3.2. Federated Learning for In-Vehicle Intrusion Detection
Applying machine learning and deep learning techniques to design a robust in-vehicle IDS is an active research topic. Yet, only a few studies have attempted to apply federated learning in the field. To the best of our knowledge, there are two recent studies closely related to our proposed idea.
Hussain et al. [
32] designed a ConvLSTM model which will be trained in a federated learning manner on the vehicle level. The model was developed to solve supervised multiclass classification, but the question of how to label data at the vehicle level to train the proposed scheme was not addressed. Meanwhile, they focused on improving the client selection strategy using a deep reinforcement approach.

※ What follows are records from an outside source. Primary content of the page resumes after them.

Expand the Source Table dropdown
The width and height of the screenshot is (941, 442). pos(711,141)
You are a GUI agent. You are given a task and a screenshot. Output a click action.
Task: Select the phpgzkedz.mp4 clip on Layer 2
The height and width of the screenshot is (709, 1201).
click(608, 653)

A federated random forest model with blockchain technology was developed to tackle poisoning attacks [
33]. Since the study aims to develop secure blockchain storage for the global model, the issue of data heterogeneity was not mentioned. In addition, the study considered federated learning at the vehicle level, whereas our scheme is at the car manufacturer level where data labels are available.
3.4. Research Gaps
Many studies have shown the powerful capabilities of machine learning and deep learning in intrusion detection, especially for CAN bus data. However, the effectiveness of these models heavily relies on the availability of a significant amount of data. Additionally, due to the distribution discrepancy between data from different car manufacturers, as well as data confidentiality, building a universal model for different kinds of car manufacturers is challenging. Although transfer learning can be applied, choosing a specific car manufacturer introduces a bias problem. To address these challenges, we propose a novel deep learning-based IDS called CANPerFL. This approach leverages federated learning to take advantage of global features obtained from different car manufacturers, while preserving the privacy of the data. The final global features can be used to produce robust local models for participants, even with limited data. By doing so, CANPerFL can enhance the performance of intrusion detection in vehicles while addressing the challenges of data distribution discrepancy and confidentiality.